Monday, Feb. 08, 1960
Trouble in Miltown
The makers of tranquilizers had reason to down a few pills themselves last week. In a Manhattan federal court, the U.S. Justice Department charged that two of them had conspired to monopolize the $40 million-a-year market for meprobamate, better known as Miltown or Equanil. The defendants: Carter Products, Inc., recent loser in a 17-year struggle with the FTC to preserve the "Liver" in Carter's Little Liver Pills, and giant (1959 sales: $450 million) American Home Products, which sells 90 household products, from Chef Boy-Ar-Dee ravioli to Anacin and Preparation H (for hemorrhoids). Trustbusters charged that Carter, which developed meprobamate and controls one-third of the market, and American Home Products, which controls the other two-thirds under a licensing deal with Carter, conspired to fence out the competition and gouge the customers.
Some support for the charges came last week from Washington, where Senator Kefauver's antimonopoly subcommittee probed into the high price of tranquilizers --which cost up to six times as much in the U.S. as in foreign countries. One Miltown tablet costs only .7-c- to make, testified Carter President Henry Hoyt, but it sells to druggists for 3.3-c- and retails for about a dime. Why the wide spread? Into every pill, replied Hoyt, Carter figures research costs of .4-c-, promotion costs of 1-c-, profit of 1.2-c-. As for promotion, Carter has a blue-ribbon mailing list of 92,000 doctors, figures it spends 18-c- a week on each one to push Miltown; the industry as a whole spends much more to promote older medicines --up to 25% of sales--than to create new ones. As for profits, said Hoyt, "if you cannot get a return of 20% on your net worth, you had better get out of business." Carter need not worry. Its 1959 earnings ran 44% of its net worth (v. the U.S. manufacturing average of 11%); Carter rang up sales and royalties of $51 million, put $1,032,000 into research, had earnings of $7,000,000.

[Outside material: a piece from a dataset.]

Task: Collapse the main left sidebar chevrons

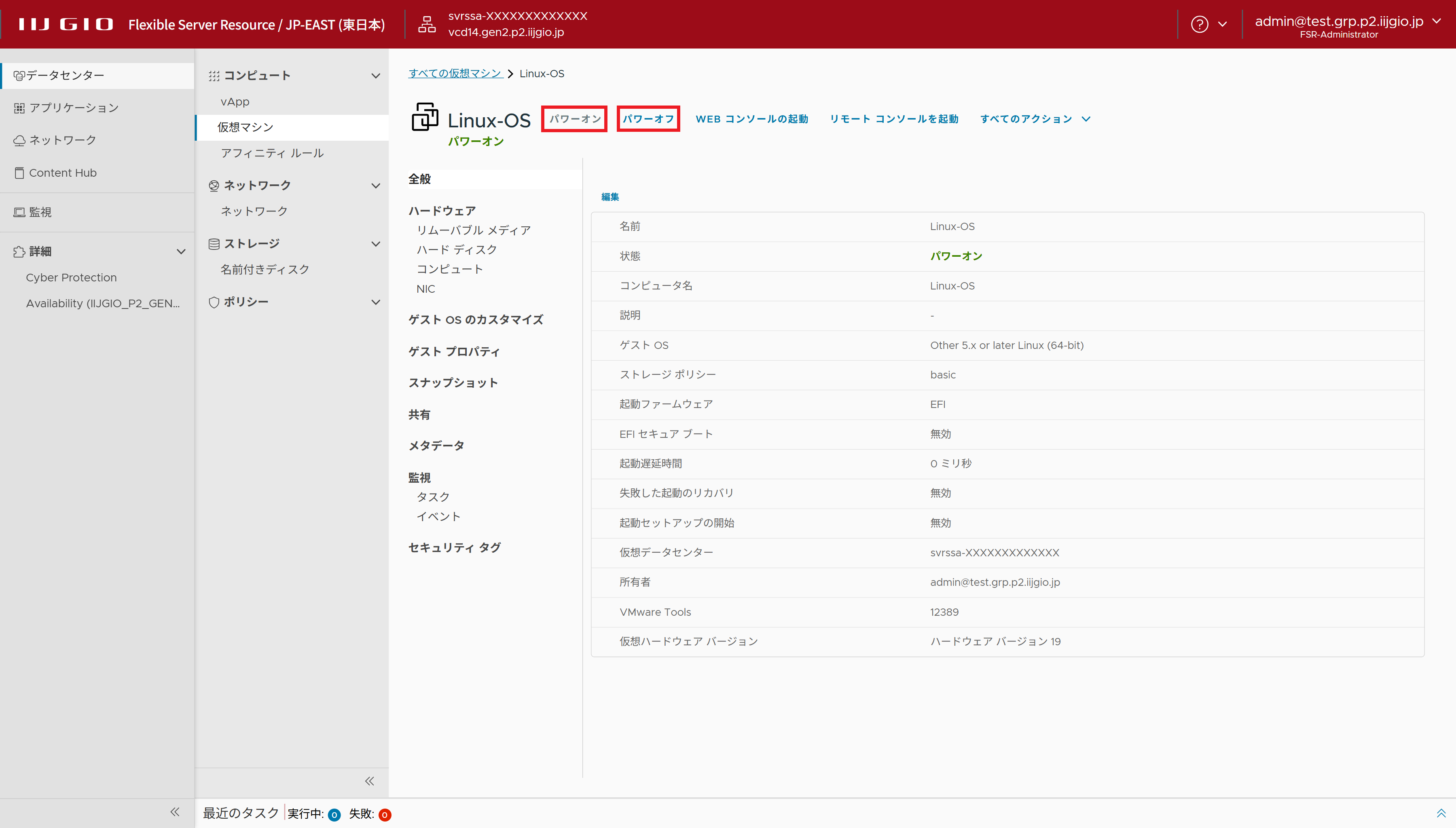Action: tap(175, 811)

Kefauver was even more curious about how Carter and American Home Products happened to bid identically--down to a thousandth of a penny--on bulk Government orders for meprobamate. American Home Products Chairman Alvin G. Brush had an explanation. The two firms either had to offer exactly the same prices or wage a price war, and then "I don't know where the price would be now." Asked the Keef: "If you bid under, do you think that Carter would have bid under also?" Answered Brush: "I am sure they would."